En 2015, los acusados fueron procesados en orden al delito de transporte, almacenamiento, distribución y comercialización de estupefacientes agravado por la organización y cantidad de intervinientes, en concurso real con el delito de asociación ilícita. Sin embargo Calabrese, dueña de la estancia, logró evitar la prisión preventiva, lo que motivó una presentación del fiscal Carlos Schaefer y del director de la Procuraduría contra el Narcotráfico, Diego Iglesias. Con ello se anuló la decisión de la Cámara Federal de Corrientes que la mantenía en situación de libertad.

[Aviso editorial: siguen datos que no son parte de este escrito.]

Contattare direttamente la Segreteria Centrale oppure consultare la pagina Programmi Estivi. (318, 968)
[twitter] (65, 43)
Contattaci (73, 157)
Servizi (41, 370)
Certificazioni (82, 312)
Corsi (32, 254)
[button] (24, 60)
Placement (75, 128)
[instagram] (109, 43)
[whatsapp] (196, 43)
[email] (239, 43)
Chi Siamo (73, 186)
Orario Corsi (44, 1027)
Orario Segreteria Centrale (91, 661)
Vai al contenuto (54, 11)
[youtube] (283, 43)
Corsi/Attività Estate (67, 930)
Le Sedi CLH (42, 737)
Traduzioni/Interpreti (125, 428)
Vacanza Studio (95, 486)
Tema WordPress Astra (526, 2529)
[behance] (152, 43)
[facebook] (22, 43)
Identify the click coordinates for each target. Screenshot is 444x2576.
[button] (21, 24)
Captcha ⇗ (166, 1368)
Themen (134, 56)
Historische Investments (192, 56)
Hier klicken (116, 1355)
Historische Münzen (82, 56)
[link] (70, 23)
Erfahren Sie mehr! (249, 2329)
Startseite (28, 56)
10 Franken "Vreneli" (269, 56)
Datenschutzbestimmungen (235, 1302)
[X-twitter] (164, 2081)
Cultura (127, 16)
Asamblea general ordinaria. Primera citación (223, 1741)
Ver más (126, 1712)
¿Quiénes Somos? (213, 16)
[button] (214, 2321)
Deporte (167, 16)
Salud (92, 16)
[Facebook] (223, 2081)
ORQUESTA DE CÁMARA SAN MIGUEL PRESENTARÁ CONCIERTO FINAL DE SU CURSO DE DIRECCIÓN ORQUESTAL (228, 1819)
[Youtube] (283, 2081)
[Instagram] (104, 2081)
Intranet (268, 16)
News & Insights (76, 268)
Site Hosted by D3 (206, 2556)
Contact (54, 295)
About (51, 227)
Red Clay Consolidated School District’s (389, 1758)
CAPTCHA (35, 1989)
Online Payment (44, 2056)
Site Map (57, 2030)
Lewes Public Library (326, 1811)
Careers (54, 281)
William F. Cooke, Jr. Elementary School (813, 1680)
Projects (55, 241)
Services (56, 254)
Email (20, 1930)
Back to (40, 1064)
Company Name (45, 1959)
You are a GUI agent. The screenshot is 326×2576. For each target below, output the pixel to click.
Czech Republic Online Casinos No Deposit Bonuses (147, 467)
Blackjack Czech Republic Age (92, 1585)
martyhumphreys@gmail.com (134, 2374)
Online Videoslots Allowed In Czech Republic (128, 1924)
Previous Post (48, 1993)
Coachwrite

Cuando la causa se elevó a juicio los fiscales señalaron que se había "conformado una banda con componentes internacionales dedicada a traficar droga". Esta organización desplegaba su acción por cinco países: Argentina, Perú, Bolivia, Paraguay y Brasil. Y su epicentro estaba en la ciudad de Santo Tomé, en la provincia de Corrientes, donde utilizando la infraestructura de establecimientos rurales, recibían proveniente del exterior una importante cantidad de cocaína "que luego de ingresar al territorio nacional a bordo de aeronaves particulares que aterrizaban en esos predios, era acopiada transitoriamente en diferentes ámbitos físicos de las estancias, para luego nuevamente ser trasladada hacia otros lugares de la Argentina y de países fronterizos".

En el juicio oral y público que concluyó ayer la pena más alta la recibieron Carlos Pacheco, Hilda Calabrese y Florentino Dante Niemiz, a quienes se impusieron 20 años como organizadores de la banda que traficaba la droga hacia el país. Fueron condenados a 16 años de prisión el ciudadano boliviano William Hurtado Suárez, el brasileño Edison Alvez Dzwieleski y el peruano Gabriel Pirro Mori, como responsables del transporte de la droga en las avionetas, en tanto José Alberto Velazco y Horacio Rubén Acosta recibieron 10 años de cárcel cada uno por asociación ilícita.

Por último les dieron 8 años de prisión al argentino Osvaldo Villán y al paraguayo Carlos Pereyra, por su rol en el transporte de la droga. Finalmente fue absuelta la cocinera de la estancia Santa María del Aguapey, Noelia Rocío Brítez.